How to sell a new technology that’s no longer new

If you want to buy a VR headset, you have plenty to choose from. So many, in fact, that the choices can be daunting. Do you want something portable or something tethered? Something inexpensive or the best you can get?

The big question, and the one the market still hasn’t answered, is how many people want a VR headset at all. The technology is here and rapidly maturing; hardware is becoming less expensive and more capable at a good pace.

But even that presents an issue, because the perception among people I speak with often seems to be that, if there is always something a little bit better and a little bit cheaper on the horizon, why jump in now? Every platform has as many drawbacks as it has features, and no one seems to know what a feature-complete VR platform would even include, or when it will get here. That situation may be making potential buyers skittish.

The perfect VR system might be something that is:

  • Portable
  • Inexpensive
  • Ultra-high resolution
  • Offering full room-scale tracking for the headset
  • Including reliable motion controls that work in full 3D space
  • Able to be taken on and off pretty much instantly, without messing up hair or makeup

Needless to say, that system doesn’t exist yet, and it sure as hell won’t be announced at E3. But the mainstream has been fed a very specific idea of what virtual reality is and should be from years of pop culture, and anything that doesn’t deliver on those traits is probably going to be seen as a letdown. People walk out of movies like Ready Player One interested in VR, but the only platforms available to them don’t even have a working solution for walking around a virtual world.

The software question

On the other hand, the hardware that exists today is selling, although very few companies want to talk about specific numbers. The challenge right now is releasing games that keep people in the headsets for extended periods of time, games that go up against the best of what you’re playing on traditional displays.
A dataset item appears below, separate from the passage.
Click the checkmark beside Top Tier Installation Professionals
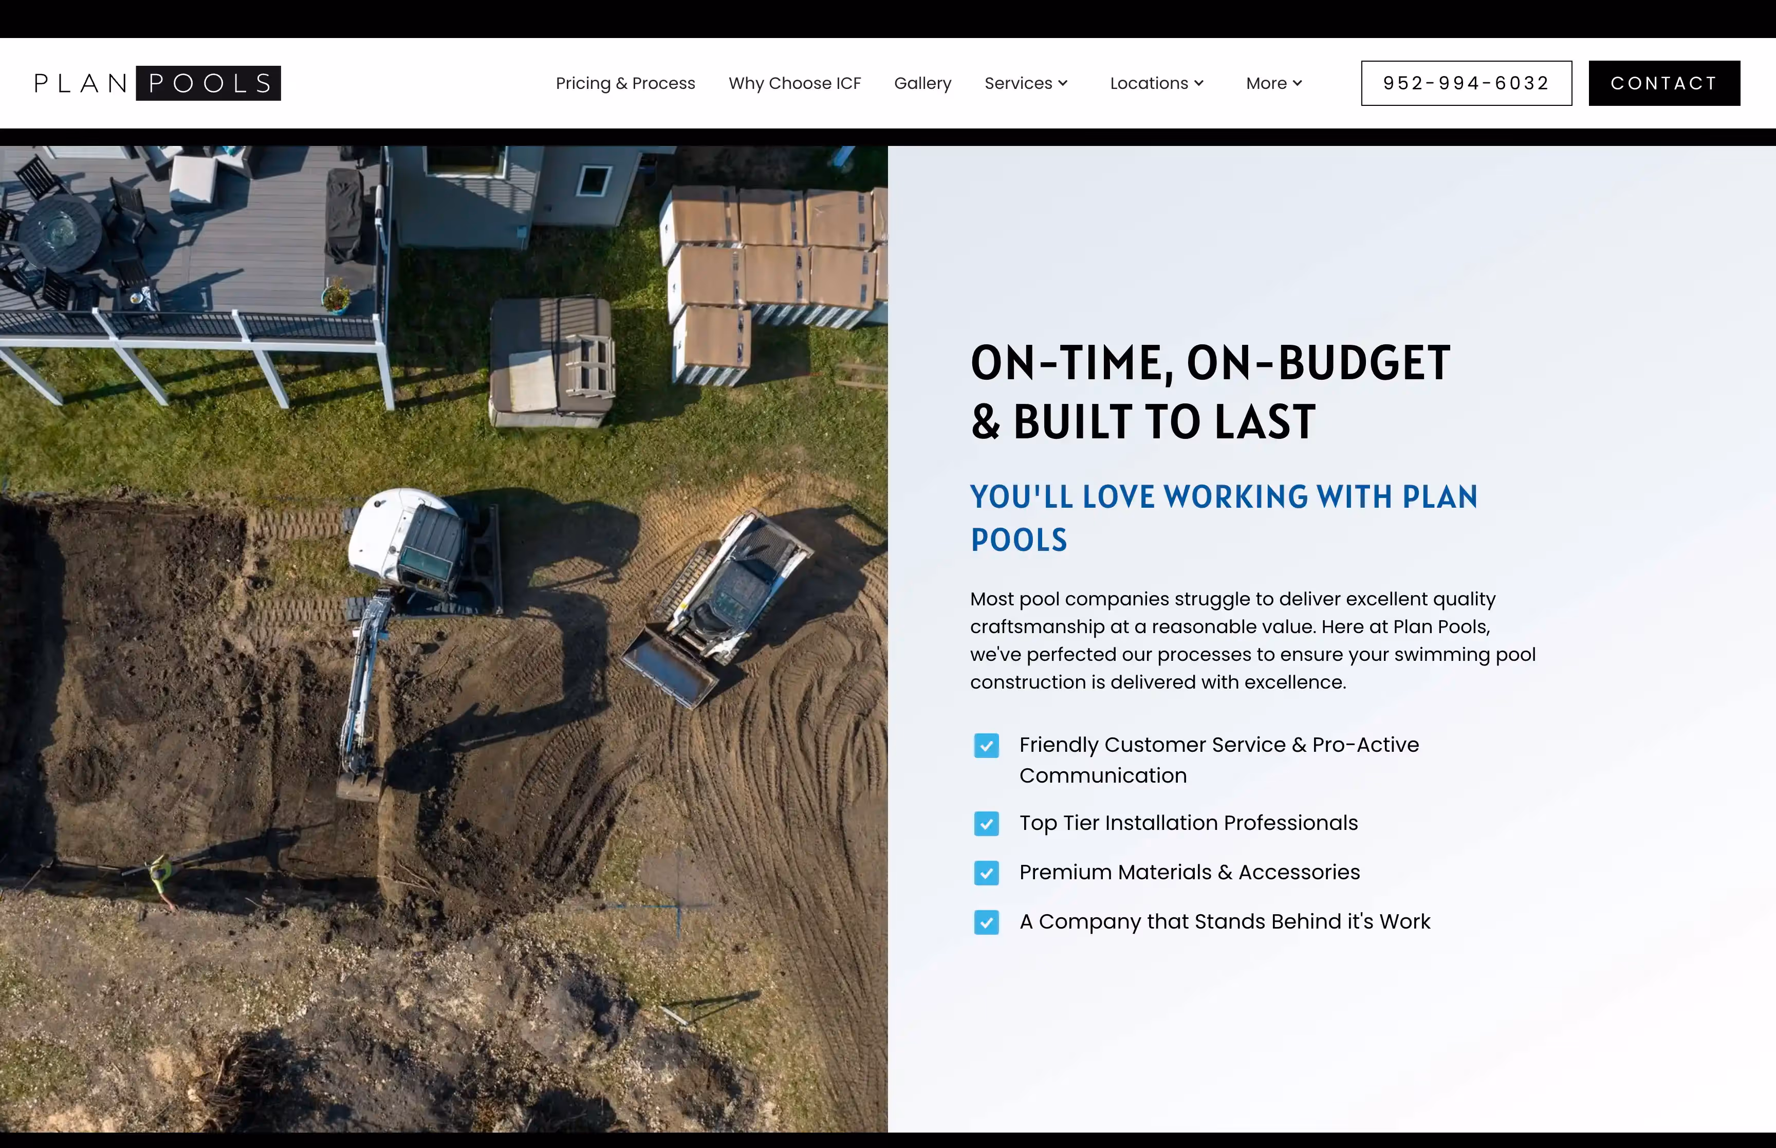 click(x=986, y=824)
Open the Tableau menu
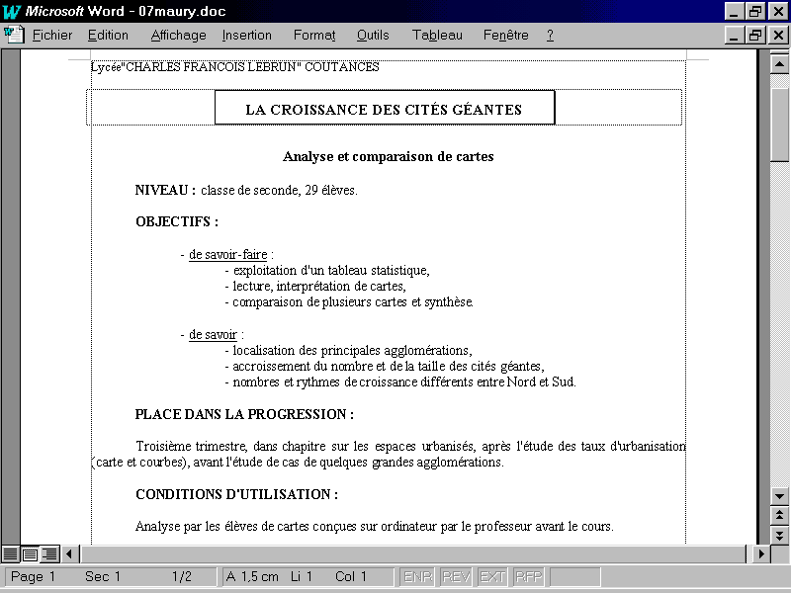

“The first round of software had a very specific purpose, and that was to, quote unquote, fill a store,” Oculus’ Jason Rubin told Polygon. “In other words, if you walk into a clothing store and there’s one pair of jeans, that’s not a clothing store, and that’s probably not a store you’re going to want to return to. So we wanted to have a diversity of offerings so people could come see some of the things VR could offer. And I would say, in a lot of cases, that first generation [of games] were demos. They were short, they were unique ... but the community writ large would look at them and say, ‘This is neat, where is this going?’”

He was speaking in context of Stormland a recently-announced big-budget title from Insomniac Games that hopes to offer a deeper, longer-term gaming experience than most VR titles — but crafting lengthier, more engrossing experiences has been a problem with the VR industry for a while now.

What I’m hoping for during E3, from every VR platform, is to see new games that can’t be done on a standard screen. The best way to sell VR hardware is to offer games that you can’t play any other way; something so good that people will be willing to invest in the hardware to play them.

Sony went hard on VR last year, and the PlayStation VR continues to offer one of the best VR libraries out there. The amount of VR representation likely to appear at its press conference this year may be an indication of how well that strategy worked out in 2017.

High-quality, low-cost VR is here, but it’s been here for years now. E3 2018 might offer us some clues about how the gaming industry sees VR, now that its existence isn’t a novelty. The hardware is here, even if it seems to be in a perpetual state of flux. Now what companies need to do is figure out how to sell it.